Rich Get Richer: Study Finds The More Content Is Liked, The More It’s Likely To Be Shared
According to an online survey conducted by SurveyMonkey, the popularity of content on Facebook, Twitter and Google+ significantly impacts the likelihood it will be read.
Out of 629 participants, 374 were given a survey asking how likely they were to read an article on Facebook that already had 451 Likes. The remaining 255 respondents received a survey asking how likely they were to read an article with only 11 Likes. Survey responses demonstrated users were more likely to read an article with a higher number of Likes on Facebook.
The same was true for Twitter, with respondents more likely to read content that had been retweeted a greater number of times. Of the 629 respondents, 374 were asked how likely they were to read an article that had been retweeted only six times. The remaining participants were asked how likely they were to read an article that had been retweeted 697 times. Respondents were much more likely to read the content that had been retweeted 697 times.
The impact of Google+ was no different. Of the 629 respondents, 374 were asked how likely they were to view an image that had been shared on Google+ 312 times. The remaining 255 respondents were asked how likely they were to view an image that had been shared only two times. As with the other social media sites, respondents were more likely to view an image that had been shared 312 times versus an image that had only been shared twice.
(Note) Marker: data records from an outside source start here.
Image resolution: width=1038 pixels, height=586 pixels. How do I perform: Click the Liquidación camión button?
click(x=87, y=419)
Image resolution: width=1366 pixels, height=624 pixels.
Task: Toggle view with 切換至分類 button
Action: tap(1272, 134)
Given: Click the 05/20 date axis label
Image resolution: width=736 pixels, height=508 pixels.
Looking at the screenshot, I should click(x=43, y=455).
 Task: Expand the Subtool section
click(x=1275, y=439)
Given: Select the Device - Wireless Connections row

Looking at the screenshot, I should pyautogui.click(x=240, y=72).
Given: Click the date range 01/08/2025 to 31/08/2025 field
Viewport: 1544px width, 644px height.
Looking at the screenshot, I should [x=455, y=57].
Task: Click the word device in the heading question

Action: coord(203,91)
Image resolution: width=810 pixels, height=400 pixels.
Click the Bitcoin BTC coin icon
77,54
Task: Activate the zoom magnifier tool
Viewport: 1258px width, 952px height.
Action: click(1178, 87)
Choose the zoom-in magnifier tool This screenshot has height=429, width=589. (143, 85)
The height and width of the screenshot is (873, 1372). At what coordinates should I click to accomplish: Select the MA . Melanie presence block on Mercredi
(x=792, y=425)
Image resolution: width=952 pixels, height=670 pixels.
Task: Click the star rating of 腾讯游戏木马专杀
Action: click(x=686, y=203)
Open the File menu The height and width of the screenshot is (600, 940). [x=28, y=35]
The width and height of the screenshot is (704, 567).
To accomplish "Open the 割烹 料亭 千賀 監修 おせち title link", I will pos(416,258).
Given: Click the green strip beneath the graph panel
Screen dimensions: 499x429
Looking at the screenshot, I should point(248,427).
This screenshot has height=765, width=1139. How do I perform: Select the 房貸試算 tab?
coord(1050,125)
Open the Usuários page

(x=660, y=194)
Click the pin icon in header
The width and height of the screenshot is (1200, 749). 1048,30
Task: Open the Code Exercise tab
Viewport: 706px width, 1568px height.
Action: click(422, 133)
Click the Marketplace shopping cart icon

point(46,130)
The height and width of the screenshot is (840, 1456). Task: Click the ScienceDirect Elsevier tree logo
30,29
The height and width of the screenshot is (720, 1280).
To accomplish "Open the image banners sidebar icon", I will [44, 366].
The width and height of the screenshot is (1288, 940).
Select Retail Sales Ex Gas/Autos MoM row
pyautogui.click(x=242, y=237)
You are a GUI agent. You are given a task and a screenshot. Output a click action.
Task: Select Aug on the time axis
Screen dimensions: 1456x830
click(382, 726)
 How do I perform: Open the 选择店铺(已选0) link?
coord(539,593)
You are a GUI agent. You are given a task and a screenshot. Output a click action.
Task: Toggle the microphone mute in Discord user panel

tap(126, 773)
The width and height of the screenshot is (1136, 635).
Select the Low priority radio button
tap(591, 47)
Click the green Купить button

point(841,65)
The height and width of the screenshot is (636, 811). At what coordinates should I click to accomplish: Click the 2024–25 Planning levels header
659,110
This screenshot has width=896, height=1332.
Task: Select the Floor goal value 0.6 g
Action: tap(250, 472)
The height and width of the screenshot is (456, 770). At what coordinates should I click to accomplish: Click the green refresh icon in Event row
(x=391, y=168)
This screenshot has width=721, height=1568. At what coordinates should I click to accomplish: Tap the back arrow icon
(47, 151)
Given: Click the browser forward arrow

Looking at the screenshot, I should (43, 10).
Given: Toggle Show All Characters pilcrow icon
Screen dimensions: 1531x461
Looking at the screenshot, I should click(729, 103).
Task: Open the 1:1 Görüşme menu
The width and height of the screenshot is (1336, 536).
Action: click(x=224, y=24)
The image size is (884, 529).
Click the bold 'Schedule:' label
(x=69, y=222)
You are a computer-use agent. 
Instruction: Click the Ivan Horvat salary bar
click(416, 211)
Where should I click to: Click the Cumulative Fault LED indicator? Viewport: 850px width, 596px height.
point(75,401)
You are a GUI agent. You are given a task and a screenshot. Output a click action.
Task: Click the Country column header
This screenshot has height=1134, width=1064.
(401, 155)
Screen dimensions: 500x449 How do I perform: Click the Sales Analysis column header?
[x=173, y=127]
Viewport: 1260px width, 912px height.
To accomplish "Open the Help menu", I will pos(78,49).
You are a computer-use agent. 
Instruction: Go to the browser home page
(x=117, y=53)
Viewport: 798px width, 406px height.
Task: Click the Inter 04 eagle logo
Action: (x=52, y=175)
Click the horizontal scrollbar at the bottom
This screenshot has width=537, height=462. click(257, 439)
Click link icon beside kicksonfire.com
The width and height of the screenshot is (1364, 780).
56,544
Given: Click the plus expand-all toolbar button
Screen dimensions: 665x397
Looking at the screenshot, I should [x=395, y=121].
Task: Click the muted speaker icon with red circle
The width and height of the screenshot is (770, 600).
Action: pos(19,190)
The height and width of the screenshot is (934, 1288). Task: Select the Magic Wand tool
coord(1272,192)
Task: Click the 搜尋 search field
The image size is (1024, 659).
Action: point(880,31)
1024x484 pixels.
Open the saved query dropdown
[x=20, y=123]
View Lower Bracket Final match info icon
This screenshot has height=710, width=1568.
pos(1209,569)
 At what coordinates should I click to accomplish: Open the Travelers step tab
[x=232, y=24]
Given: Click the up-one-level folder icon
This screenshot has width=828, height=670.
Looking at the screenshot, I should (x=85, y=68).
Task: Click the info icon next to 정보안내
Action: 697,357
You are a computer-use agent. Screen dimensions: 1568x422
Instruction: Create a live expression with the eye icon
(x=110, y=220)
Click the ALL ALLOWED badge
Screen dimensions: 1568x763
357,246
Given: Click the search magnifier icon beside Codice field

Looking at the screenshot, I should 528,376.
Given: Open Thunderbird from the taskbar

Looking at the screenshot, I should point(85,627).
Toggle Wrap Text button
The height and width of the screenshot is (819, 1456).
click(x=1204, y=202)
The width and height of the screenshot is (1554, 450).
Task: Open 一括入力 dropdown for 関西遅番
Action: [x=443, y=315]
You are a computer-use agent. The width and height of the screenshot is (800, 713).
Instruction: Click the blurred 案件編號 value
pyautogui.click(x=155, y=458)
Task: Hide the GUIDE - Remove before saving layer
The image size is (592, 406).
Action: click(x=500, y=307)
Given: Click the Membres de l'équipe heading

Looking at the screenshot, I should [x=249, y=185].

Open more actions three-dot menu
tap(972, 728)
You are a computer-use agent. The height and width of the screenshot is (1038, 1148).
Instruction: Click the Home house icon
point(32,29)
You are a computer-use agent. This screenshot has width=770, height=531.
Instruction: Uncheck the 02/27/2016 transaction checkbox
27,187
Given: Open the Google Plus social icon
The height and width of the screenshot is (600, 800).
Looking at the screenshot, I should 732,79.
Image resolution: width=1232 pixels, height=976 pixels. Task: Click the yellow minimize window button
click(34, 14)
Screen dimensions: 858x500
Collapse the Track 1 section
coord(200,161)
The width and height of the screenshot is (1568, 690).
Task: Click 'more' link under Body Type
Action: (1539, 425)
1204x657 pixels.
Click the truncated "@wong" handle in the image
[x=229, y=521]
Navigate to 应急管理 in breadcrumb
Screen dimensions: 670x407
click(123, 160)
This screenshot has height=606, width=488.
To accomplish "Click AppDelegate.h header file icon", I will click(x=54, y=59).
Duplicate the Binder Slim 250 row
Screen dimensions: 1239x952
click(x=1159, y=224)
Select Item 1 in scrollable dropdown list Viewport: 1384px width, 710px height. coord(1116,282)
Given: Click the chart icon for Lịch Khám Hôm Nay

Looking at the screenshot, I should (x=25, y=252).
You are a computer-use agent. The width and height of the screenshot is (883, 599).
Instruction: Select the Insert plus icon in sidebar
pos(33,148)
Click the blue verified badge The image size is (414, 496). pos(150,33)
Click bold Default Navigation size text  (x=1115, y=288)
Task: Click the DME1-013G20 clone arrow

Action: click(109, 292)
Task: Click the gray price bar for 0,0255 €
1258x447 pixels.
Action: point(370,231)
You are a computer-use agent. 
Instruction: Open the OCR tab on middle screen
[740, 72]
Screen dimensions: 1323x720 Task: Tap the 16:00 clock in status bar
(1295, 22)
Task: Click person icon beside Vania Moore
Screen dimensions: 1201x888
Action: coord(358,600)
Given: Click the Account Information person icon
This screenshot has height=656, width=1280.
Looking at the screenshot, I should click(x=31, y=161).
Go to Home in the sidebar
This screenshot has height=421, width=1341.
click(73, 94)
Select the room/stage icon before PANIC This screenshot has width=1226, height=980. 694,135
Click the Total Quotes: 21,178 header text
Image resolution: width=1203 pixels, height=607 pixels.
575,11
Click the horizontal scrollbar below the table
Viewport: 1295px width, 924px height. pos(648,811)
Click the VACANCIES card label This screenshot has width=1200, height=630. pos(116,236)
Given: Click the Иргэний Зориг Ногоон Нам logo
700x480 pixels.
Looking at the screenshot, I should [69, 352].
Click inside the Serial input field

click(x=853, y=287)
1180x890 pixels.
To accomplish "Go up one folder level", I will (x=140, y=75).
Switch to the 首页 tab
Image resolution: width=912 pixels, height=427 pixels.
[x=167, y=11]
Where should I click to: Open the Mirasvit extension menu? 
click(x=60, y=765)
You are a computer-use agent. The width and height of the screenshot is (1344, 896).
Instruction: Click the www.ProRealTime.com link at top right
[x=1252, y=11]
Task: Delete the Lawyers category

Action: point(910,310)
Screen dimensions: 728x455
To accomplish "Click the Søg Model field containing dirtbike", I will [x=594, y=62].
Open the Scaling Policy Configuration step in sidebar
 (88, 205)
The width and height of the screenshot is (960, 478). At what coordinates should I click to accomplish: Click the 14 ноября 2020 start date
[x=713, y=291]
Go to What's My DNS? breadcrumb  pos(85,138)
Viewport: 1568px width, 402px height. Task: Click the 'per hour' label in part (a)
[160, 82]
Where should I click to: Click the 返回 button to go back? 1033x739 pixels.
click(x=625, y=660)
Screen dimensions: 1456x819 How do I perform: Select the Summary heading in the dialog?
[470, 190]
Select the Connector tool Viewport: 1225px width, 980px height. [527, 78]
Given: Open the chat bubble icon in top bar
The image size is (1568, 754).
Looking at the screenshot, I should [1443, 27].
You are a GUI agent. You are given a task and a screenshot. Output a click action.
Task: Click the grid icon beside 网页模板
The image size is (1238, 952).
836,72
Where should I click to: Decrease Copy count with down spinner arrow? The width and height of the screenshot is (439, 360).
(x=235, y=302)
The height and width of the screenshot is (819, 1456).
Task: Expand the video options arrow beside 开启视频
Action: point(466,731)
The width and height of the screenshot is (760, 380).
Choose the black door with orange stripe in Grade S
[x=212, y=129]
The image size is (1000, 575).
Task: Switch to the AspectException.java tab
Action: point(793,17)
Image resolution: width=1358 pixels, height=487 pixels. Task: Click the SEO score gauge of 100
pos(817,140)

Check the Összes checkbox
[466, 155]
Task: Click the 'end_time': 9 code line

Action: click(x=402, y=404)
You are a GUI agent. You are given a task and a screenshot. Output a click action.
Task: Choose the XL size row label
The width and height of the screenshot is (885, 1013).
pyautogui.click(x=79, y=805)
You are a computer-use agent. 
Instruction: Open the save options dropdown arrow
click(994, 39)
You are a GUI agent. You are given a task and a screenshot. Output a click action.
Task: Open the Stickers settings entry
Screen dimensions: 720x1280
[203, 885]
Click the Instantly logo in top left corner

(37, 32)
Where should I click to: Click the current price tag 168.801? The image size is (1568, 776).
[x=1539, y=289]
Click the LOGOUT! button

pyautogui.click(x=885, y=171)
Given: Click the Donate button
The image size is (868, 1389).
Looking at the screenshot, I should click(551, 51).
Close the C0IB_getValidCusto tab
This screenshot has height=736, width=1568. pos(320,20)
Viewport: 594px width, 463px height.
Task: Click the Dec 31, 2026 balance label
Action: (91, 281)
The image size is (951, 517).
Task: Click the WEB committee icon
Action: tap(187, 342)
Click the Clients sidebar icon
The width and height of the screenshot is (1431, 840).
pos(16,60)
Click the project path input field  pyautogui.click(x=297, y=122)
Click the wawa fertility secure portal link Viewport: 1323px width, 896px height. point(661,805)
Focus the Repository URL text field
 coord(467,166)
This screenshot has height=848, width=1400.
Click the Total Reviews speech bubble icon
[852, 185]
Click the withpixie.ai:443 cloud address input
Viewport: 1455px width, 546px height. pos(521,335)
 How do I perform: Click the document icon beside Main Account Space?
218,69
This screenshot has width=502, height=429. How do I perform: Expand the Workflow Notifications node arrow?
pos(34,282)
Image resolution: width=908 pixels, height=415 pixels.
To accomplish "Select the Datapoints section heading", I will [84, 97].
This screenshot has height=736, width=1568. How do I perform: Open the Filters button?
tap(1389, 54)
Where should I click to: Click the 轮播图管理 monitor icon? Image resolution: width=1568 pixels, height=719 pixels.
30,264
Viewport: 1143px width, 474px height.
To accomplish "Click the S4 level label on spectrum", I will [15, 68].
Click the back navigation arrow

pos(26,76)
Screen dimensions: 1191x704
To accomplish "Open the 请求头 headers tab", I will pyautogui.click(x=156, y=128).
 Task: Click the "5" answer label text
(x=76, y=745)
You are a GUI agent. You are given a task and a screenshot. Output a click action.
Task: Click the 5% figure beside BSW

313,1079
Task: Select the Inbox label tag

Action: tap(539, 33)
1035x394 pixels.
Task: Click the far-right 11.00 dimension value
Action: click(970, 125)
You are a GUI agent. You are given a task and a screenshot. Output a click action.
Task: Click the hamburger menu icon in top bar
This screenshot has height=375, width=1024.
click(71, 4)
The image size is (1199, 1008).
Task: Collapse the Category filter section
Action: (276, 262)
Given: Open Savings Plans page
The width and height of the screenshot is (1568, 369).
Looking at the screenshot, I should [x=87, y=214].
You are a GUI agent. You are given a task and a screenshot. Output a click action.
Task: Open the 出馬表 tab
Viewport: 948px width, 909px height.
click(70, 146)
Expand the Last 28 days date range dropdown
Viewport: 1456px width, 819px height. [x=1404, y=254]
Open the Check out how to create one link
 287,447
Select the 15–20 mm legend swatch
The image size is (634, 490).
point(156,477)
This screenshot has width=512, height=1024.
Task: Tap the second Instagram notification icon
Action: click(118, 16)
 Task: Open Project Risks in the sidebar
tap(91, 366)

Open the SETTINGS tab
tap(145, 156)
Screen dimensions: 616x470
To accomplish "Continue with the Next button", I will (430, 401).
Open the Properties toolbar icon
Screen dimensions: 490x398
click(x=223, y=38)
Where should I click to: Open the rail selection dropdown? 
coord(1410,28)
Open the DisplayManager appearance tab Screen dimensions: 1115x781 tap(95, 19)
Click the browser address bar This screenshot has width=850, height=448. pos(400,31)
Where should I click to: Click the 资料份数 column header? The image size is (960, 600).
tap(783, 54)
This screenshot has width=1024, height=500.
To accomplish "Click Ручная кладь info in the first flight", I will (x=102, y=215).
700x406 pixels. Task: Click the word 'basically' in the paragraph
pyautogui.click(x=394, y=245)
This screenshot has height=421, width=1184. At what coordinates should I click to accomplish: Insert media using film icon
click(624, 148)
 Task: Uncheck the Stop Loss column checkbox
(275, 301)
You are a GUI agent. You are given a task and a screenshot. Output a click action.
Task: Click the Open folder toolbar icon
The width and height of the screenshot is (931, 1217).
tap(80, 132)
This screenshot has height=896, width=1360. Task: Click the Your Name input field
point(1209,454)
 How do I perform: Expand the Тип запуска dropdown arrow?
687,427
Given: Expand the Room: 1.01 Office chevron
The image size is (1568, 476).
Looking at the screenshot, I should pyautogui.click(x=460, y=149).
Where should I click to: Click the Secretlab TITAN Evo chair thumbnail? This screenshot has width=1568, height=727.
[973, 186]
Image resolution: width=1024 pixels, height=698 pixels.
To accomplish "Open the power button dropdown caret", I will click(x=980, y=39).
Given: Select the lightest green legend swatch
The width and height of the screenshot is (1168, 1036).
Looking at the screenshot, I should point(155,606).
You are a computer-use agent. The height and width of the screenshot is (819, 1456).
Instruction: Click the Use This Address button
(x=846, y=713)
Conducted by SurveyMonkey, the study surveyed 615 respondents randomly selected from across the county. Respondents included a nearly even split of males and females age 18 to 60 with annual household incomes ranging from $25,000 to $150,000+ and varying education levels.
The purpose of the survey was to examine SEO assumptions. Other key findings from the survey have been published on our partner site Search Engine Land, including user bias toward Google over Bing, as well as insight into reasons why a user would block a website from search results if given the option.